- Dataset rows
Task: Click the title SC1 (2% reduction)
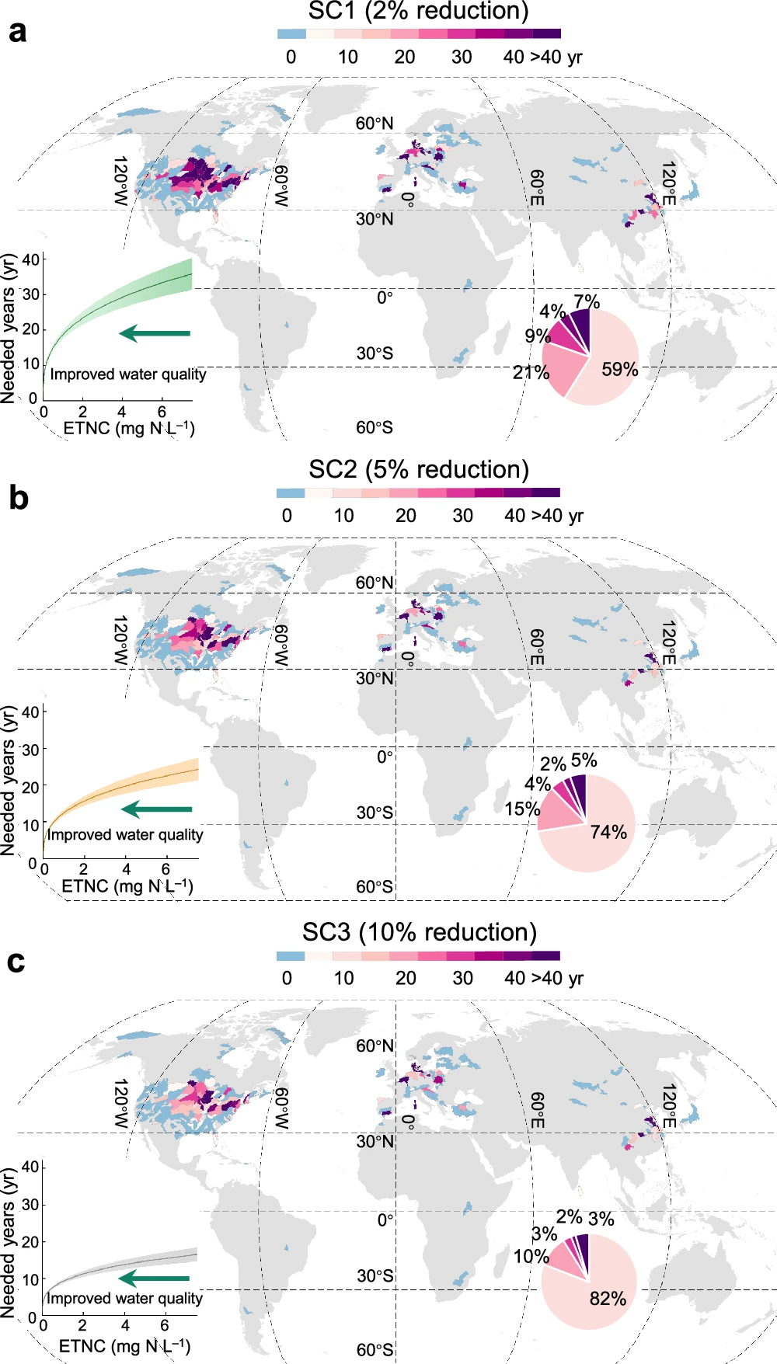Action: coord(418,11)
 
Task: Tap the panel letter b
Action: coord(18,498)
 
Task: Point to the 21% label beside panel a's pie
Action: coord(531,373)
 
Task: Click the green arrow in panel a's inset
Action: coord(155,333)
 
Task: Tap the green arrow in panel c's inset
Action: coord(155,1278)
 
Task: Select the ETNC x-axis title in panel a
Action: coord(128,428)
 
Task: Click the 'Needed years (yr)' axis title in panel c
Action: coord(9,1243)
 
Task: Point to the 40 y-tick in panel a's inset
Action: coord(30,259)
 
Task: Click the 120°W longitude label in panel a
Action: coord(120,181)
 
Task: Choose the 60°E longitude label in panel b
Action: coord(536,647)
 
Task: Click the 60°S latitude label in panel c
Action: coord(375,1350)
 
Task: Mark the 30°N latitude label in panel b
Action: coord(375,678)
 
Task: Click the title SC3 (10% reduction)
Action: coord(420,932)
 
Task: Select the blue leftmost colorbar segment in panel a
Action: coord(291,34)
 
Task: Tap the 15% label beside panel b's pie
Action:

- What the exercise asks
Quote all of the material above verbatim, line for line, from start to finish. Leave out the picture.

- Answer for the task
Task: Click the title SC1 (2% reduction)
Action: coord(418,11)
 
Task: Tap the panel letter b
Action: coord(18,498)
 
Task: Point to the 21% label beside panel a's pie
Action: coord(531,373)
 
Task: Click the green arrow in panel a's inset
Action: coord(155,333)
 
Task: Tap the green arrow in panel c's inset
Action: coord(155,1278)
 
Task: Select the ETNC x-axis title in panel a
Action: coord(128,428)
 
Task: Click the 'Needed years (yr)' axis title in panel c
Action: coord(9,1243)
 
Task: Point to the 40 y-tick in panel a's inset
Action: coord(30,259)
 
Task: Click the 120°W longitude label in panel a
Action: coord(120,181)
 
Task: Choose the 60°E longitude label in panel b
Action: coord(536,647)
 
Task: Click the 60°S latitude label in panel c
Action: coord(375,1350)
 
Task: Mark the 30°N latitude label in panel b
Action: coord(375,678)
 
Task: Click the title SC3 (10% reduction)
Action: coord(420,932)
 
Task: Select the blue leftmost colorbar segment in panel a
Action: coord(291,34)
 
Task: Tap the 15% label beside panel b's pie
Action:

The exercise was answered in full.